PECULIAR RUNS IN THE FAMILY
A few days after moving into the cat box, Jake decides to eat only yellow foods.
“Jake,” Mom says, “cereal is yellow.”
“It’s not yellow.”
“The cereal is yellow.”
“Mom, the cereal is not yellow. It’s gray. And the milk is white.”
“I can make it yellow.”
“Mom,” Grace says. “That’s gross. I don’t think Jake should eat yellow snow or yellow milk.”
“Grace, it’s food coloring.”
“I cannot believe this,” I say. “You’re going to dye his food a different color so he’ll eat it? What happened to ‘eat what’s on your plate’?”
“Teddy, that has never happened in this household. As I recall you went through a phase of eating only orange foods. Carrots, carrot cake, pumpkin, pumpkin pie, oranges.”
“I don’t remember that.”
Grace snorts but Mom stops her. “Don’t start. When you were three you would only wear black. Even your undies had to be dyed black. They don’t make black underwear for three-year-olds.”
Clearly, peculiar just runs in my family.
RECORD ATTEMPT 4
Georges Christen holds the record for running with a table in his teeth 38 feet 8 inches. It might not sound like much, but let me repeat: he did it with his teeth, and on top of that there was a lady sitting on the table.
I can barely pick up a chair with my teeth and Grace points out that dragging it totally doesn’t count.

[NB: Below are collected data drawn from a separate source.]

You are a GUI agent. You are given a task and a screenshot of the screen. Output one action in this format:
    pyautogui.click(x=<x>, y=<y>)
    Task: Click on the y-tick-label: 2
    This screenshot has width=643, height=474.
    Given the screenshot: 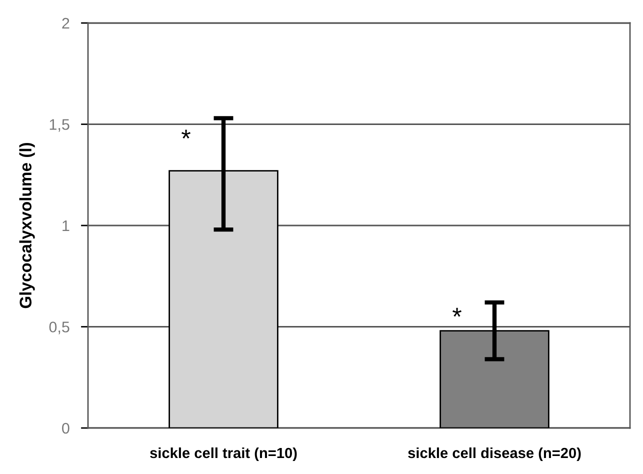 What is the action you would take?
    pyautogui.click(x=66, y=24)
    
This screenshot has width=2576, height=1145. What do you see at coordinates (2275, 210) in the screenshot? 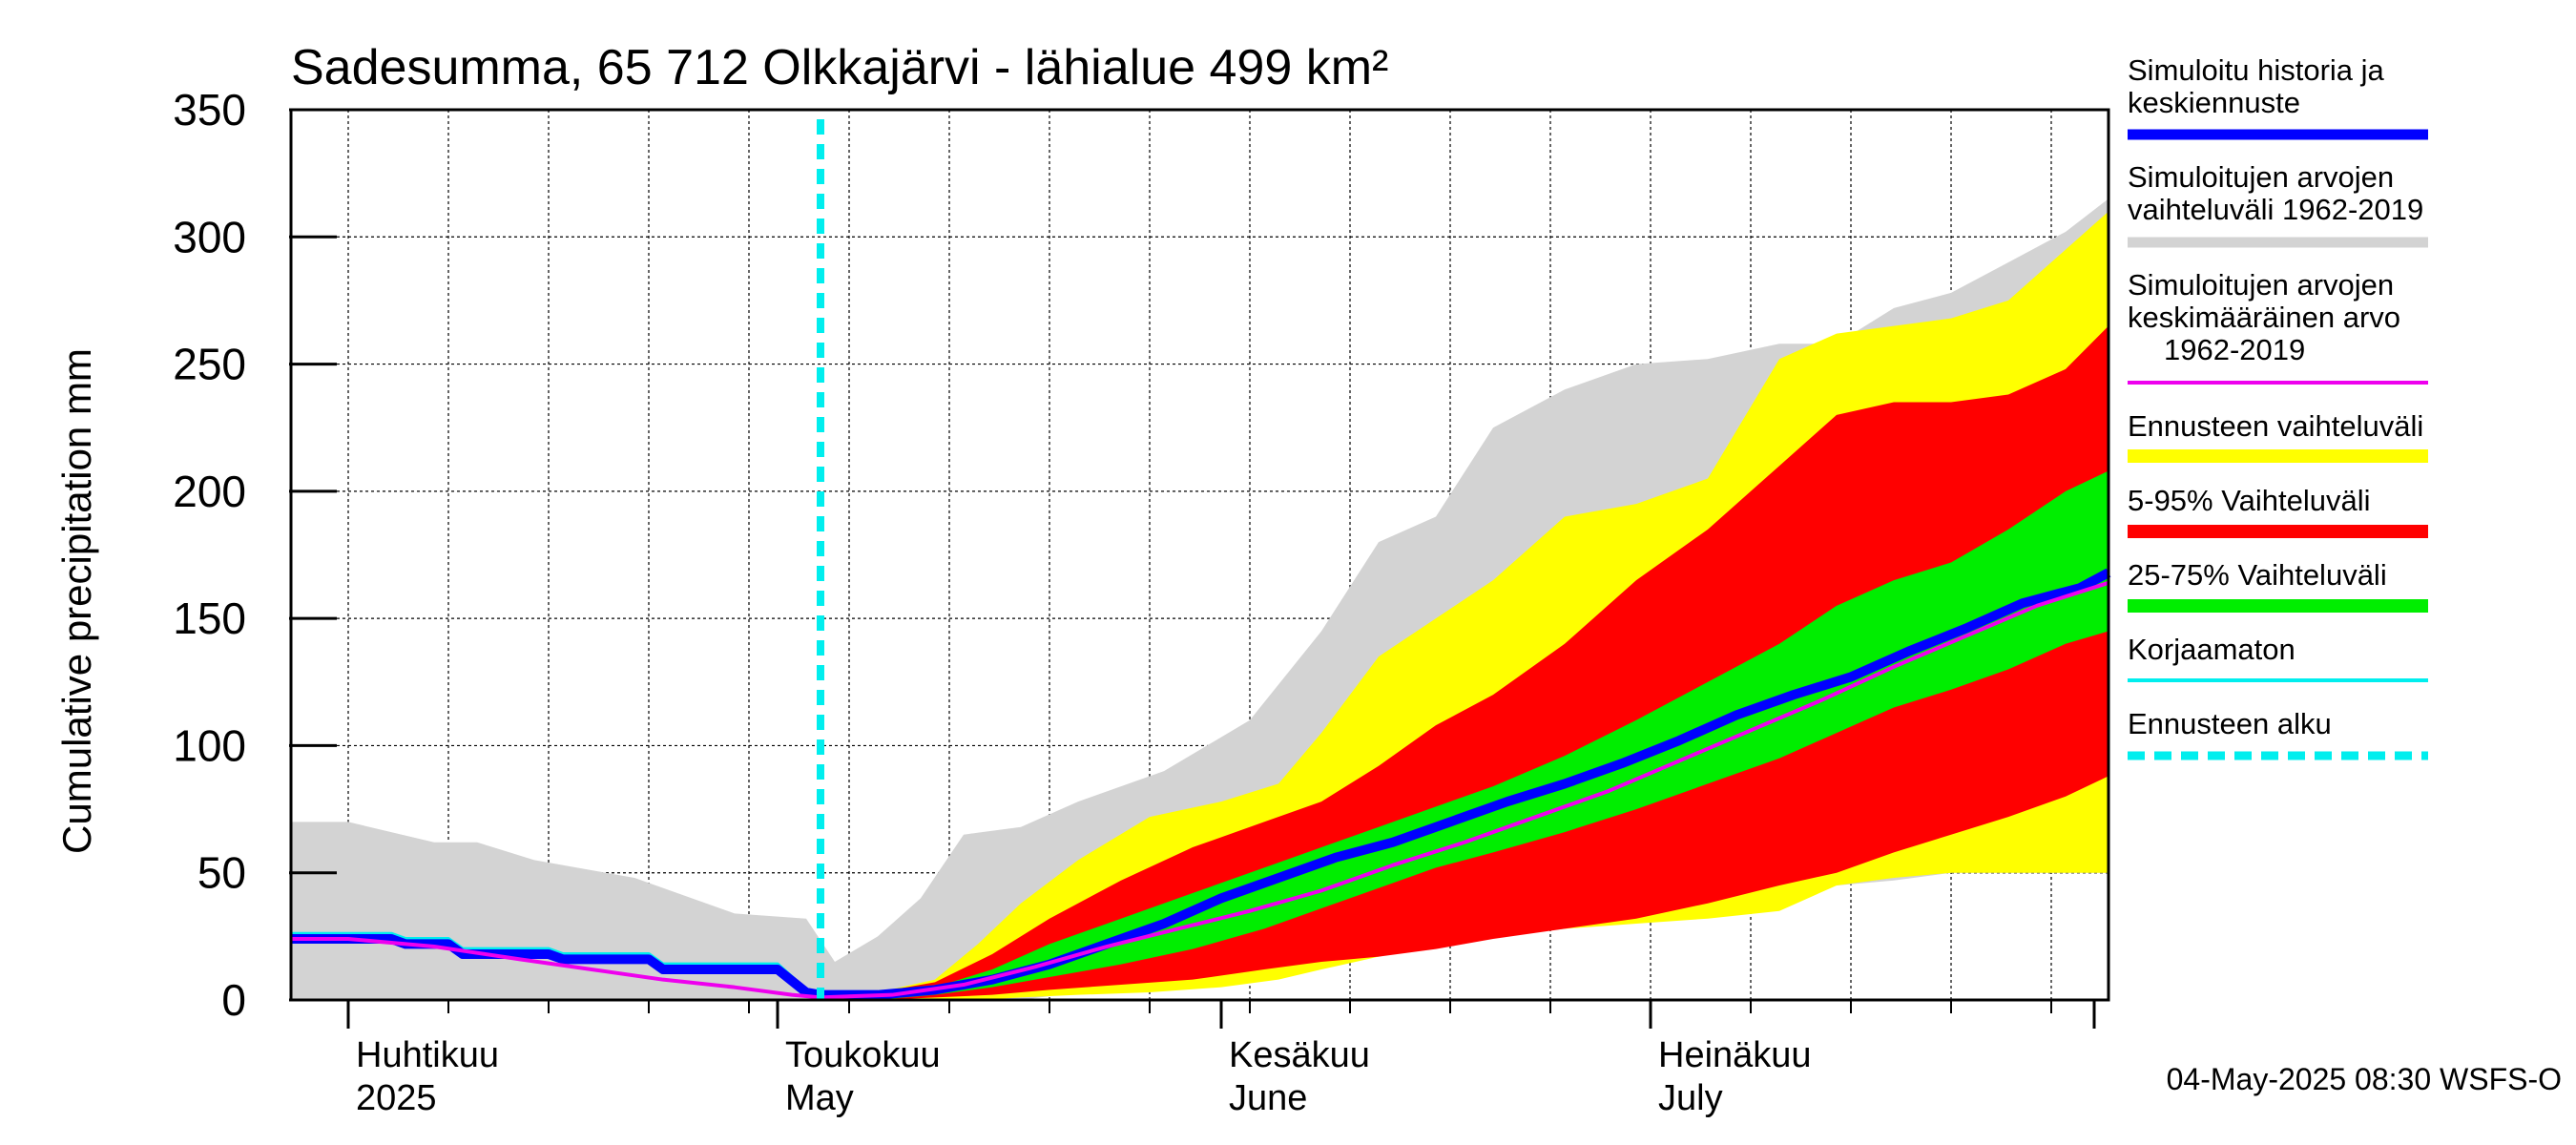
I see `legend-label-range: vaihteluväli 1962-2019` at bounding box center [2275, 210].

The good thing is that a tooth that has been wobbly for weeks finally popped out.
SHARING A ROOM
Everyone in my family except Sharon shares a room, which is funny since Sharon’s name has almost all the same letters as the word share. But she’s really bad at it.
Mom and Dad share a room.
The twins share a room.
Maggie and Grace share a room.
Jake and I share a room. Actually, Jake is really bad at sharing, too. His idea of sharing is taking, and then destroying, like he did to my old tent. He cut it into pieces, taped them all over his body, and pretended to be a superhero called Seaweed.